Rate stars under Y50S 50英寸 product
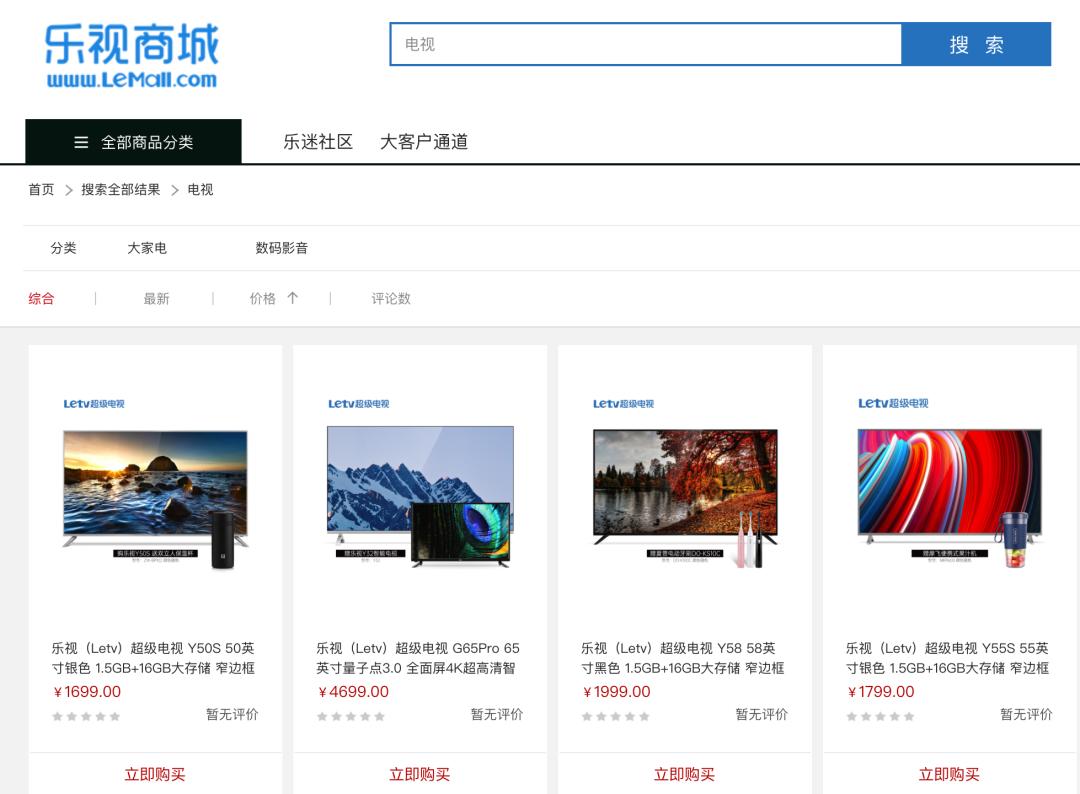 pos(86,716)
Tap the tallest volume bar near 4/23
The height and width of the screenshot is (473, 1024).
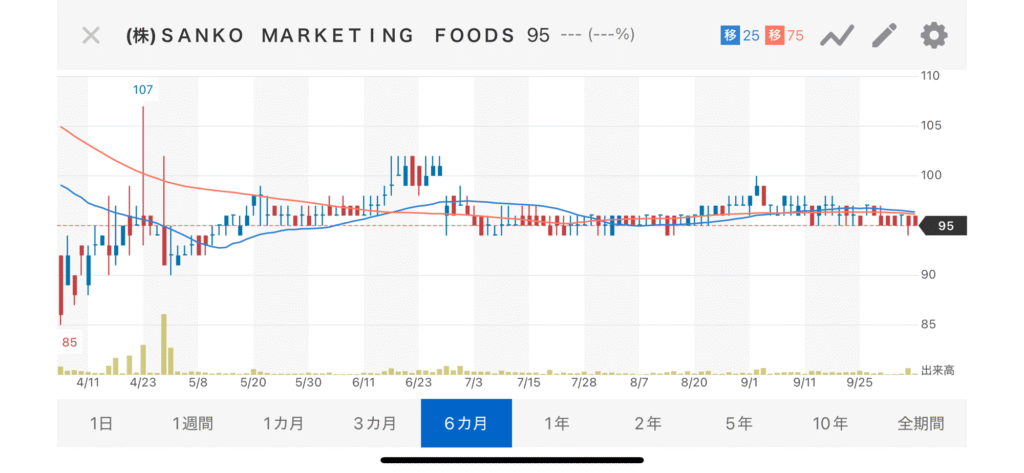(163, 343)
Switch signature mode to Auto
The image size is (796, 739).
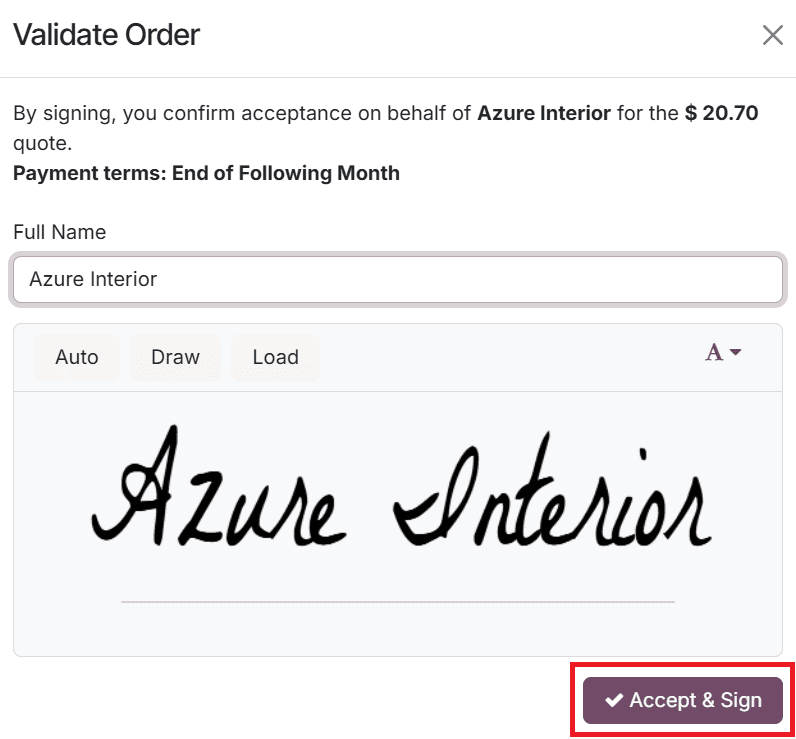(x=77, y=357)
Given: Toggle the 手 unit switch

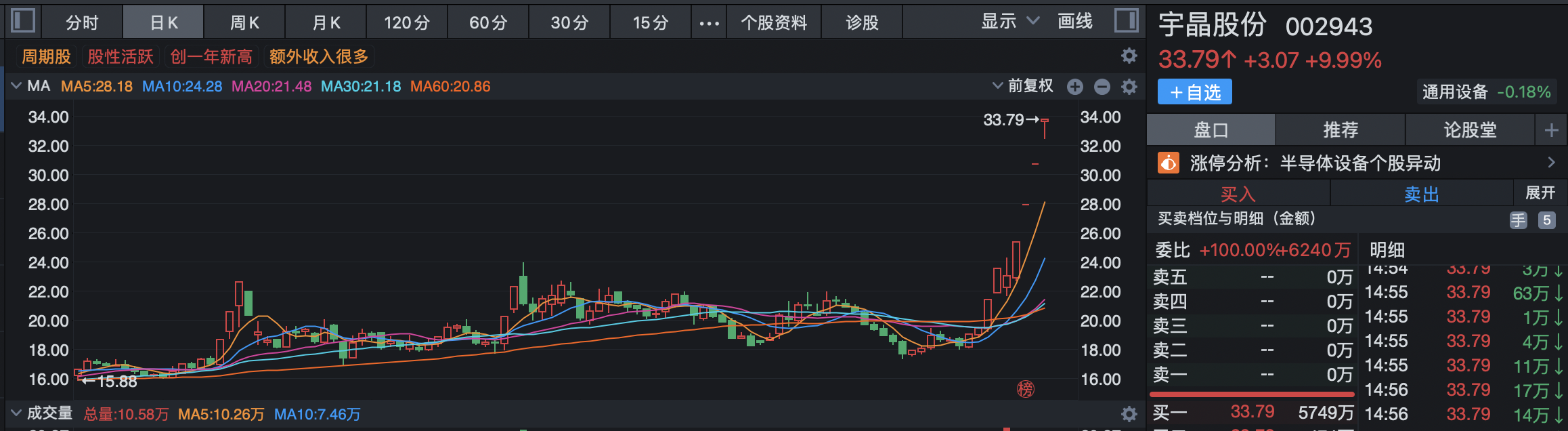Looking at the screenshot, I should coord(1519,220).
* * * *
Leaving aside the images, write out every entry above exactly.

▸ Written answer:
Rate stars under Y50S 50英寸 product
 pos(86,716)
Tap the tallest volume bar near 4/23
The height and width of the screenshot is (473, 1024).
(163, 343)
Switch signature mode to Auto
The image size is (796, 739).
(x=77, y=357)
Given: Toggle the 手 unit switch

Looking at the screenshot, I should coord(1519,220).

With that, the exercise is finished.